Collected data

== Segment start ==

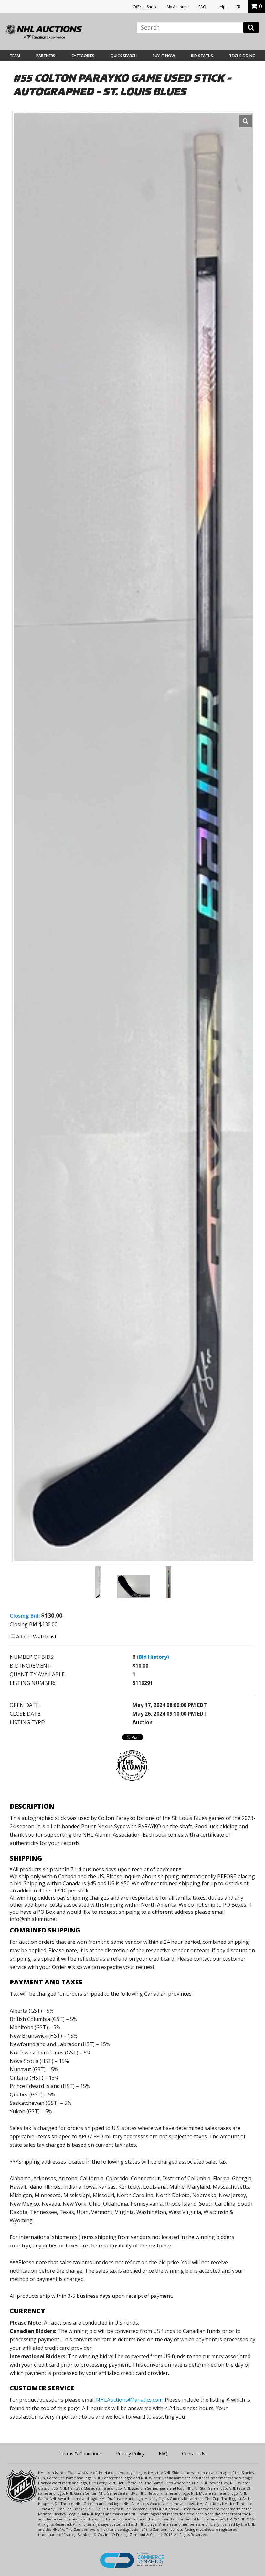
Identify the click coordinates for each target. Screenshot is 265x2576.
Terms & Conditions (81, 2453)
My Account (177, 7)
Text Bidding (242, 55)
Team (15, 55)
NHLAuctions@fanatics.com (129, 2399)
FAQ (202, 7)
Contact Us (193, 2453)
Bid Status (202, 55)
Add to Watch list (36, 1636)
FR (238, 7)
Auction (142, 1722)
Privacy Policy (130, 2453)
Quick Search (124, 55)
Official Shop (144, 7)
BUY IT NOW (164, 55)
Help (221, 7)
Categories (82, 55)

== Segment end ==

### Prompt
Print exactly, and only, the lines from the line containing "Quick Search (124, 55)" through the final line of the records, both included.

### Problem solution
Quick Search (124, 55)
Official Shop (144, 7)
BUY IT NOW (164, 55)
Help (221, 7)
Categories (82, 55)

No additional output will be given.